- _Passage shown_
○ ○ ○

ARCT-021

Vaccine description
- Target: SARS-CoV-2
- Vaccine type: sa-mRNA

Clinical data
- Other names: LUNAR-COV19
- Routes of administration: Intramuscular

Identifiers
- CAS Number: 2541451-24-3;

= ARCT-021 =

Vaccine candidate against COVID-19

ARCT-021, also known as LUNAR-COV19, is a COVID-19 vaccine candidate developed by Arcturus Therapeutics.

== Medical uses ==
It requires the intramuscular injection with a single dose.

== Pharmacology ==
ARCT-021 is an self-amplifying mRNA vaccine.

== History ==
Arcturus Therapeutics partnered with Singapore's Duke–NUS Medical School to develop a COVID-19 vaccine. The company also partnered with Catalent, a contract development and manufacturing organization, to manufacture multiple batches of Arcturus' COVID-19 mRNA vaccine candidate.

=== Clinical trials ===
LUNAR-COV19 clinical trials in humans began in July 2020. On 4 January 2021, Arcturus Therapeutics started Phase-2 clinical trials.

== Economics ==
Arcturus has entered into development and supply agreements with the Economic Development Board of Singapore and supply agreements with the Israel Ministry of Health for LUNAR-COV19.

○ ○ ○

- _Entries provided_
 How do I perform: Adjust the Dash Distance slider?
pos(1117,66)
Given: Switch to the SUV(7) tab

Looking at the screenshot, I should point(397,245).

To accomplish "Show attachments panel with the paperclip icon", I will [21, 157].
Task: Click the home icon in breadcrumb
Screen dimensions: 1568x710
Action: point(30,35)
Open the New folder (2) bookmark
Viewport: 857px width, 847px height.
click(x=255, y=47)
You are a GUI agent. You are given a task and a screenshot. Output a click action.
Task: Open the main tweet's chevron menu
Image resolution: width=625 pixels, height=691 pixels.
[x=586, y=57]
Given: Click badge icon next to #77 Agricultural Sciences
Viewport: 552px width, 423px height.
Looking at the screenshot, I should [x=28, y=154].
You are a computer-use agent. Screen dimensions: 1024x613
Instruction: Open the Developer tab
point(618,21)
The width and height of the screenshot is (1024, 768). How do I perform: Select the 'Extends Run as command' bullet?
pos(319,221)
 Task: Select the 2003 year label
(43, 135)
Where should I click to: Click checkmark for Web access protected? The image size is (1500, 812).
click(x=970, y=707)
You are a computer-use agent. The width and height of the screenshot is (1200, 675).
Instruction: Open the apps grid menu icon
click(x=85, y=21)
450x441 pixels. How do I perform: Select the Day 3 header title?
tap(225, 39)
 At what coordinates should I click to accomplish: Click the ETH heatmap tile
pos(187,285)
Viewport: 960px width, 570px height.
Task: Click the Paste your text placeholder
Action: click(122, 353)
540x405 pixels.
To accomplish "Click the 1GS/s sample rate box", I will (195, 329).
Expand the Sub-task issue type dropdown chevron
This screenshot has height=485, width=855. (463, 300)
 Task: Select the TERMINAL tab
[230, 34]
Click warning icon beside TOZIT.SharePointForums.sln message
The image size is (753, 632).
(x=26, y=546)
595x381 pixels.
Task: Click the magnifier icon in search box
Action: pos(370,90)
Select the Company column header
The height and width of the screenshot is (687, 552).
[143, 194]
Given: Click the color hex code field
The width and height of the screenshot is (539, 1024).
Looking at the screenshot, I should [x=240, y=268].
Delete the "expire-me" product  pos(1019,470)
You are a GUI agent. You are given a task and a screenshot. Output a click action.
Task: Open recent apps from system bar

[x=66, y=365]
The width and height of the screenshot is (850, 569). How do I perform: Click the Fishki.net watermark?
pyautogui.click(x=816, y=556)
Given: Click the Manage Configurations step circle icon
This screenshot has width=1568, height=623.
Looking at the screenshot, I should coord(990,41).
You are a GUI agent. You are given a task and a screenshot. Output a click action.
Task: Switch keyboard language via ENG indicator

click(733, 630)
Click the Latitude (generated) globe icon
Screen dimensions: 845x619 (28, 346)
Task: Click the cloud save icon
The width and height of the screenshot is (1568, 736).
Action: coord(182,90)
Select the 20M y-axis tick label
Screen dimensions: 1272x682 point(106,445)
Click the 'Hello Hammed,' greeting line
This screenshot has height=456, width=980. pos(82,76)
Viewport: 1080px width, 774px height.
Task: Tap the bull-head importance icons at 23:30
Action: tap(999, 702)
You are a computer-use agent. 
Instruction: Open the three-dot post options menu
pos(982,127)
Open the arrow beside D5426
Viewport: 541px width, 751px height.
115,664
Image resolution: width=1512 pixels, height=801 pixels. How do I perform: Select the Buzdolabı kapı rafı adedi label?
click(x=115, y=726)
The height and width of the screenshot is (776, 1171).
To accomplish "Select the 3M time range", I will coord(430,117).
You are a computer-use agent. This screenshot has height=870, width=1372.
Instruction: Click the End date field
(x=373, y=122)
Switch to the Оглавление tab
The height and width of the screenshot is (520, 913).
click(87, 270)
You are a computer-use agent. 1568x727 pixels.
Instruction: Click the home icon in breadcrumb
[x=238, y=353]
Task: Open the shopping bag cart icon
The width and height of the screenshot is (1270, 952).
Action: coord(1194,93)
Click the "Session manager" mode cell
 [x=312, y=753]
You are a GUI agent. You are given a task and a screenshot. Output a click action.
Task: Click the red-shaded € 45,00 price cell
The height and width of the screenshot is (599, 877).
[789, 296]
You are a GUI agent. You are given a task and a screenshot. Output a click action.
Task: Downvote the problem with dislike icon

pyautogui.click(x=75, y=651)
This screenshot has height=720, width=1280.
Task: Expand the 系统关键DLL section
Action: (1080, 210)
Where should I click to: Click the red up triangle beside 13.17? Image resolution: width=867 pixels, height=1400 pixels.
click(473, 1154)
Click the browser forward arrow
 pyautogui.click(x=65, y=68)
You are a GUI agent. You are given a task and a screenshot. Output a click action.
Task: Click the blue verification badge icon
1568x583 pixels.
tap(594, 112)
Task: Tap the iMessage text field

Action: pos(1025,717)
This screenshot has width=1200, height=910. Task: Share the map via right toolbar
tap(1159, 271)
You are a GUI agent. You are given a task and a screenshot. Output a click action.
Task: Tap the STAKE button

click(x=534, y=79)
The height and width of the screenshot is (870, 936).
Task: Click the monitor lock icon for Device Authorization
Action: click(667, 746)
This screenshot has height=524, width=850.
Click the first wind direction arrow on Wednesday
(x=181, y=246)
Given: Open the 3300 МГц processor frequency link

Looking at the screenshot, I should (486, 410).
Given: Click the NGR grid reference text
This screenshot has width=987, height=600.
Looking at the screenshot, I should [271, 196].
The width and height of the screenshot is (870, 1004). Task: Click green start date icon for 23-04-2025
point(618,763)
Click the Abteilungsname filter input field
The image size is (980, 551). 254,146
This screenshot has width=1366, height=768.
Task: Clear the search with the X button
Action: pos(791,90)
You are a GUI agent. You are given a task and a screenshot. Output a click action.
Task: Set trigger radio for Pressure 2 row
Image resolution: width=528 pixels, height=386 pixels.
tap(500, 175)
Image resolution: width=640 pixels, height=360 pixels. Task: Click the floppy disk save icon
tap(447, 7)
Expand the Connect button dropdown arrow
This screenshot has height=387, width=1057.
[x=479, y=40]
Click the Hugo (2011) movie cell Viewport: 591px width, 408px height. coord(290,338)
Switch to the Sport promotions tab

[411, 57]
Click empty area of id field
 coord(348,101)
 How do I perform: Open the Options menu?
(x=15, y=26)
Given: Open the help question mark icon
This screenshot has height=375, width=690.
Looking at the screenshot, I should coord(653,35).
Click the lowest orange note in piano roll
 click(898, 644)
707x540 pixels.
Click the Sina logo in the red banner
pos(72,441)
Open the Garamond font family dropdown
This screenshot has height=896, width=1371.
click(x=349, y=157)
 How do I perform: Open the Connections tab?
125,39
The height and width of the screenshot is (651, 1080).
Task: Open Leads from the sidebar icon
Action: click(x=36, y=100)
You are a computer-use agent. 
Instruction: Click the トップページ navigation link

○ ○ ○

- _Problems to solve_
- a) Name every organization that the ARCT-021 article says Arcturus Therapeutics partnered with or entered into agreements with.
- b) According to the ARCT-021 article, what purpose did each of Arcturus Therapeutics' two partnerships serve?

- _Written answers_
- a) Duke–NUS Medical School, Catalent, the Economic Development Board of Singapore, and the Israel Ministry of Health.

- b) Arcturus partnered with Singapore's Duke–NUS Medical School to develop a COVID-19 vaccine. It partnered with Catalent, a contract development and manufacturing organization, to manufacture multiple batches of its COVID-19 mRNA vaccine candidate.